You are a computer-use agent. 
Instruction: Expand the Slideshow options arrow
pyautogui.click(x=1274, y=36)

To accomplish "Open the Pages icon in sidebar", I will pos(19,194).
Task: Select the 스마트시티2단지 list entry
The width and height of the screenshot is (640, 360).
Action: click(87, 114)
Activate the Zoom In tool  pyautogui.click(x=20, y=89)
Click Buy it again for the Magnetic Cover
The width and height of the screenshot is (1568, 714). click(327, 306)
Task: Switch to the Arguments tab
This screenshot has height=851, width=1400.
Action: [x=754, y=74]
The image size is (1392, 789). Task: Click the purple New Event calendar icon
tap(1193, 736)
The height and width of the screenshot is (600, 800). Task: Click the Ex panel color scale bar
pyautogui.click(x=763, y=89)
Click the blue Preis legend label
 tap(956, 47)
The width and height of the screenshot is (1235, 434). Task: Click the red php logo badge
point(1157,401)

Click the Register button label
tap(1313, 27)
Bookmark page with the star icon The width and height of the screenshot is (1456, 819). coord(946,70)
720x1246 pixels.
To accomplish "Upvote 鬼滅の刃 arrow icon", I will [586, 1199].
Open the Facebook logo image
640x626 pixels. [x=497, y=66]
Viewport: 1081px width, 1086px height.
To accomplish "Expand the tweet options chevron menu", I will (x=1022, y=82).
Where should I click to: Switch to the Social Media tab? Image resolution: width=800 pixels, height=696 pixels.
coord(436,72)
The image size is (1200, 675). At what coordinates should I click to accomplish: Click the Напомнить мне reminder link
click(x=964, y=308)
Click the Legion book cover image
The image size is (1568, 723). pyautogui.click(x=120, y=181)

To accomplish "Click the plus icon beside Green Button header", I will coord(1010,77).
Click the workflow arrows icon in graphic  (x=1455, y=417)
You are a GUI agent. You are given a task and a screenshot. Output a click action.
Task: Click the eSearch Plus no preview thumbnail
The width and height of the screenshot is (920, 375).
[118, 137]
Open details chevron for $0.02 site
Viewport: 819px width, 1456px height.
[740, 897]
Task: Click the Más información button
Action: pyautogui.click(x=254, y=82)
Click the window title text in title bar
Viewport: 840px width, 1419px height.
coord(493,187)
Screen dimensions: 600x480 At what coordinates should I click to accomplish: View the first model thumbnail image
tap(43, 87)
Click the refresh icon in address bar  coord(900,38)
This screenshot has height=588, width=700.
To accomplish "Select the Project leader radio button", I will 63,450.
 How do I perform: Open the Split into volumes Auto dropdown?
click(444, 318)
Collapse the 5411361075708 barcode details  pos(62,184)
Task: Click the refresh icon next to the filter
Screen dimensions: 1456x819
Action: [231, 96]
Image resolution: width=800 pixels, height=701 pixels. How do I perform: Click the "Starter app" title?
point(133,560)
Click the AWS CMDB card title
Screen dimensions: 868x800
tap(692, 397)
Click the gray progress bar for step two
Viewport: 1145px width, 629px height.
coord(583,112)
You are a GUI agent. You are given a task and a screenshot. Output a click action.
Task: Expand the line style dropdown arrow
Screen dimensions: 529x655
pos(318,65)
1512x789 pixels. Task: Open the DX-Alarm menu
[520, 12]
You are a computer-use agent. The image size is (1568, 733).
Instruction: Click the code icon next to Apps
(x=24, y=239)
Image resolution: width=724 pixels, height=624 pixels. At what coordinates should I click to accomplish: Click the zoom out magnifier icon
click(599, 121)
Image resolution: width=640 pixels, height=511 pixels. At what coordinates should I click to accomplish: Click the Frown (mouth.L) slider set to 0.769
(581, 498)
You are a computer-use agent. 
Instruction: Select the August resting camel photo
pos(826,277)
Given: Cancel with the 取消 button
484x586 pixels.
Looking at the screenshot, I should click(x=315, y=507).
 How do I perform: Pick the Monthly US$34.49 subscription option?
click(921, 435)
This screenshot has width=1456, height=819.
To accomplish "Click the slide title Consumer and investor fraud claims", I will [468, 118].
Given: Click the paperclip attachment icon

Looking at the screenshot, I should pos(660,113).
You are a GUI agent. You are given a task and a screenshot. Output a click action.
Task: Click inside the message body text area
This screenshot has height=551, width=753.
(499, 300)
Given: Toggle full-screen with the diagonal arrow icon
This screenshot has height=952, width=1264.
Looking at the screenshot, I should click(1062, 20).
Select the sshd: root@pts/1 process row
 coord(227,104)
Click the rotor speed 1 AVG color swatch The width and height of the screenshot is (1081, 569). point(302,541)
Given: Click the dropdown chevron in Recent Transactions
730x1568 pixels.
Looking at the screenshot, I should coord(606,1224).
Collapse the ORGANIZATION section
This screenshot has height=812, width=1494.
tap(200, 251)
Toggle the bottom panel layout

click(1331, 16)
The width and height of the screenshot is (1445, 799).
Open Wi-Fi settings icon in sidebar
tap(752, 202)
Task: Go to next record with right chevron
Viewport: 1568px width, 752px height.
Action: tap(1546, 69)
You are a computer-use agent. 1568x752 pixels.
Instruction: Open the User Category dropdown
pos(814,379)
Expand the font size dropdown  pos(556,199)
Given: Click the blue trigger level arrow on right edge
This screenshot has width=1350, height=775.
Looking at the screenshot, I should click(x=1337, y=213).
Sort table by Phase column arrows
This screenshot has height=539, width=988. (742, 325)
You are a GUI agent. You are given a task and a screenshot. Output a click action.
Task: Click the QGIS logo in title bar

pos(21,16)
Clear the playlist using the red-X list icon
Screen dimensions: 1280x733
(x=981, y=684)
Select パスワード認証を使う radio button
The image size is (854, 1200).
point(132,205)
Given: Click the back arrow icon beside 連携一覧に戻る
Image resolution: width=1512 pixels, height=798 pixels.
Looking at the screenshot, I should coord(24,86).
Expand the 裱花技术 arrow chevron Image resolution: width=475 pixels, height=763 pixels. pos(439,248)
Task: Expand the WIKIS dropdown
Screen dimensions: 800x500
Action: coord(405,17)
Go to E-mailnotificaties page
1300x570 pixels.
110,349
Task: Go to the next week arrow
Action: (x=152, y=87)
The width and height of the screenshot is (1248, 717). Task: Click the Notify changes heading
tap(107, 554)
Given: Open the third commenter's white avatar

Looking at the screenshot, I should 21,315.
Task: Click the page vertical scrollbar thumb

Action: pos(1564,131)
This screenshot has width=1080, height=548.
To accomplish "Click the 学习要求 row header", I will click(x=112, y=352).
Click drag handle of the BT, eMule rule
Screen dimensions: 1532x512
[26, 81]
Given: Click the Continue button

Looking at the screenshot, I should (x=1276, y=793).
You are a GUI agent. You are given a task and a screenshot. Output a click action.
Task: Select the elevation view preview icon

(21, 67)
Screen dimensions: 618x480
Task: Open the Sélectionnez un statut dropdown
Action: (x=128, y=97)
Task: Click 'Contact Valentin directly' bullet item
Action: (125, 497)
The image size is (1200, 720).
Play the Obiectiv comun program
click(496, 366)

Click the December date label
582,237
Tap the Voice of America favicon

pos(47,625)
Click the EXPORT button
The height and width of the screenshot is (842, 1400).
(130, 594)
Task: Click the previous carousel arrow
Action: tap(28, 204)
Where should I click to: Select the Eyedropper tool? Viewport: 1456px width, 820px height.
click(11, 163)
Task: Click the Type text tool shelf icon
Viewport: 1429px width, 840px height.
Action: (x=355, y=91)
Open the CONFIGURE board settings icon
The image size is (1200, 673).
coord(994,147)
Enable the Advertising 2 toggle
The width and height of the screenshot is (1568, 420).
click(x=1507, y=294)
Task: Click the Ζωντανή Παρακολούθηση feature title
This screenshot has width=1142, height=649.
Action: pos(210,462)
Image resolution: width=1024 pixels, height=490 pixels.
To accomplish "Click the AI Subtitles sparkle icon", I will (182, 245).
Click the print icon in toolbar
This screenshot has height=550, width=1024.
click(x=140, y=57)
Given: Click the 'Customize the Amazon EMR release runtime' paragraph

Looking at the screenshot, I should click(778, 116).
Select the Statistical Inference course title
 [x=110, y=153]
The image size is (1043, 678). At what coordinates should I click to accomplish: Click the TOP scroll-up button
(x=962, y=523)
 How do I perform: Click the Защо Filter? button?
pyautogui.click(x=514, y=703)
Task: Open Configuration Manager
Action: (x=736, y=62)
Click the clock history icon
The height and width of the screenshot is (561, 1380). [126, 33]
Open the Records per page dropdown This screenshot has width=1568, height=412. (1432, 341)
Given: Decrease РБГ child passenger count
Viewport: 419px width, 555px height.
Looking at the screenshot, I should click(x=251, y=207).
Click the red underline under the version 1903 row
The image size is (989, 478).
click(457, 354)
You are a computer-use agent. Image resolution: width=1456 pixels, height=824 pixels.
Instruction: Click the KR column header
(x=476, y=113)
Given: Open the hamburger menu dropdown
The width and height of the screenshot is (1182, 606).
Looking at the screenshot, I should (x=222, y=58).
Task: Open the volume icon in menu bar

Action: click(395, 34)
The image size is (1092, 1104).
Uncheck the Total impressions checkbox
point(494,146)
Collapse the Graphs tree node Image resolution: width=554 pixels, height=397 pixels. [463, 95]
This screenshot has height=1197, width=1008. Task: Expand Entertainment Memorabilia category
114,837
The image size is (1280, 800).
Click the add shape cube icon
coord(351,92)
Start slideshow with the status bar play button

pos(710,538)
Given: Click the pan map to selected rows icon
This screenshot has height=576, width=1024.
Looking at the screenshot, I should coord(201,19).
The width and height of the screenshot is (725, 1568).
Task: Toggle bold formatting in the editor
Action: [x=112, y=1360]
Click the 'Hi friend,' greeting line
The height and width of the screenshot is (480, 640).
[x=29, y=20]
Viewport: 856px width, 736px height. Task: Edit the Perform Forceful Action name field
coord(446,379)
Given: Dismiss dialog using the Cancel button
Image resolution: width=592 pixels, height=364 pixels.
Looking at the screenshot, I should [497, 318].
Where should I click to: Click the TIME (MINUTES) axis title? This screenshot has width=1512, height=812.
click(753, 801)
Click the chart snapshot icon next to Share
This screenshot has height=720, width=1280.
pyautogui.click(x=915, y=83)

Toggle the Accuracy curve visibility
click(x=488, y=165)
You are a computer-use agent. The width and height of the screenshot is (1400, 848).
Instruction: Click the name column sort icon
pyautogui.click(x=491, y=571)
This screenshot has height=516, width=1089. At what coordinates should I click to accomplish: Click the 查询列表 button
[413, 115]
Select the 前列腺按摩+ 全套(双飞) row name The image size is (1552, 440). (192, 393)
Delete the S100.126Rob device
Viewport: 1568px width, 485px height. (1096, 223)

What you will do: Rewrite the lines above from the first one through the line holding "I will pos(19,194).", inclusive, with the requests kept. Multiply every coordinate in the answers by 1.85 and round it to a whole number, halves up.

Full solution:
You are a computer-use agent. 
Instruction: Expand the Slideshow options arrow
pyautogui.click(x=2357, y=67)

To accomplish "Open the Pages icon in sidebar", I will pos(35,359).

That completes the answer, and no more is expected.